Because you don’t shoot a sister when you believe God dwells in them.
You don’t deny a brother health care when you believe God dwells in them.
You don’t let a gender nonconforming sibling get beat up and left for dead when you believe God dwells in them.
We must claim a hope for the future that is both new and old. A hope grounded in God’s vision of beloved community gathered from every tribe, language, people and nation and given for the life of the world that we already affirm every time we say “whoever you are and wherever you find yourself on your journey of faith you are welcome to come to Christ’s table to receive the gifts of bread and wine made holy.” That is our moral core. That is the heart of the moral revival this nation needs.
Because you can’t run a school to prison pipeline and a people to table pipeline at the same time.
You can’t bless the gift of people’s love and legislate against that same love at the same time.
You can’t at the same time have a table open to all and gentrified neighborhoods that that are closed to all but the few.
That is our moral core. That is the heart of the moral revival this nation needs.
And just as it was for the people of Israel, words will not be enough for us, either. If we are to be not just a group of disparate beloved people but a nation. If we are to move from am to edah, we literally must build it together. It is not enough for each of us and all of us just to say “these things sound good to us.” We must, as the ancestors did before us, give to it from our money and let it be birthed from our labor.
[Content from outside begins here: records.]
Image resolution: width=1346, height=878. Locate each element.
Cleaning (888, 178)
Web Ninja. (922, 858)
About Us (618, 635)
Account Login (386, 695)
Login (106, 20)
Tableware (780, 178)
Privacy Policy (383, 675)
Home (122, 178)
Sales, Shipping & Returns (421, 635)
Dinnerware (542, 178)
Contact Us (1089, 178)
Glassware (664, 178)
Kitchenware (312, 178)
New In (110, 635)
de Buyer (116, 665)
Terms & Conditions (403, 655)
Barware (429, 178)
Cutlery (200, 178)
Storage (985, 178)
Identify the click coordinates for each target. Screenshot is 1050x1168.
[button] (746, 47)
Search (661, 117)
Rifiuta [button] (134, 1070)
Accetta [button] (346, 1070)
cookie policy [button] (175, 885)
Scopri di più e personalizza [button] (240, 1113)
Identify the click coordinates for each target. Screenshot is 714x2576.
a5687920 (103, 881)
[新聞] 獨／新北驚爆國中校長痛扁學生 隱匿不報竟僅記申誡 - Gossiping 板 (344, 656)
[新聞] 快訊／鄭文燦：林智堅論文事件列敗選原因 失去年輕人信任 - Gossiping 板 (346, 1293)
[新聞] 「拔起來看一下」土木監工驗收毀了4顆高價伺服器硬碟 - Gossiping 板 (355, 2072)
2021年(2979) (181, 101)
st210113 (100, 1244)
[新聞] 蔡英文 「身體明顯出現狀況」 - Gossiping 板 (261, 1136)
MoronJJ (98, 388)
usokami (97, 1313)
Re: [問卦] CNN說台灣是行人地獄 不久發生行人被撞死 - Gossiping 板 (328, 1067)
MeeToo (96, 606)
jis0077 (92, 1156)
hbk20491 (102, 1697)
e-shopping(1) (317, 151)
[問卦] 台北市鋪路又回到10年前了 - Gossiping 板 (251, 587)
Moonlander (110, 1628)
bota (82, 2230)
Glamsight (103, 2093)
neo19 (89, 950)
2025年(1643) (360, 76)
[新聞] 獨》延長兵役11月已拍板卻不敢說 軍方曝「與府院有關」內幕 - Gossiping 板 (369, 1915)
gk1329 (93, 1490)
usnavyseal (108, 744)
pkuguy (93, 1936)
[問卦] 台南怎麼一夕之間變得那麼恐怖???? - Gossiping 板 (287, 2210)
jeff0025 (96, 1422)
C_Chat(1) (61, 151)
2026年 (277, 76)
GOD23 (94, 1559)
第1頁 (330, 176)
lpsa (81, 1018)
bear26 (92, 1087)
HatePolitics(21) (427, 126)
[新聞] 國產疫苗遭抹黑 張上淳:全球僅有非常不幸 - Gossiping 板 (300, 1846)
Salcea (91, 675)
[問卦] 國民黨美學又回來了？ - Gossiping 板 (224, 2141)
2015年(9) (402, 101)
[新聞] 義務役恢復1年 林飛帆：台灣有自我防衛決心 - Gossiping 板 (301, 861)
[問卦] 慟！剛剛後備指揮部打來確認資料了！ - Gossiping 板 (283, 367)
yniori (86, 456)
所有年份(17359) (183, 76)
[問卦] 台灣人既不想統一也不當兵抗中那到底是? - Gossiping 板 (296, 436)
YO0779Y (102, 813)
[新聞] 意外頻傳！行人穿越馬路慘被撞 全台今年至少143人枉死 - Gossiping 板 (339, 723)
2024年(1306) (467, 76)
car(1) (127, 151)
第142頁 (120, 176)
Today we begin our annual giving campaign. And this year our theme is our stories. It is a theme that recognizes as our ancestors in the desert did that our stories are sacred, they have shaped us, blessed us, sometimes scarred us, and yet through it all made us who we are today.
It is a theme that recognizes that we come from many different places and have many different stories and God’s dream for us is to make of those stories a wonderful nation, where nothing is lost of their unique beauty and they are organized like voices in a choir to create beautiful harmonies together.
It is a theme that recognizes that our stories are just getting started, and that as we take our disparate stories and write them together with God at the center we can become the dream God has not just for this community but for the world.
And we know from the ancestors that this is only possible if we not only accept the words but build the tabernacle. And so we must give. We must give with such generosity, such fearlessness, such reckless abandon that the NRA, those that would deny health care to women and people in poverty, those who have lined their pockets through the mass criminalization and incarceration of black and brown America, legislators and cheerleaders of homophobia, biphobia and transphobia, we must give with such generosity, fearlessness and reckless abandon that they hear the choirs of Jesus getting louder and louder and they know that with deep, abiding love, we comin’, we comin’, we comin’ for y’all.
Give generously, fearlessly and joyfully of our money and our labor to incarnate that moral center in this community so we can take it into the world.
Yes, we have been here before. We certainly are here now. So what will stop us from being here again?
We will stop us. God will stop us.
For it is time for a moral revival. It is time for a revolution of love.
It is time together to build a new tabernacle in the desert. And we are just the people to do it. Amen.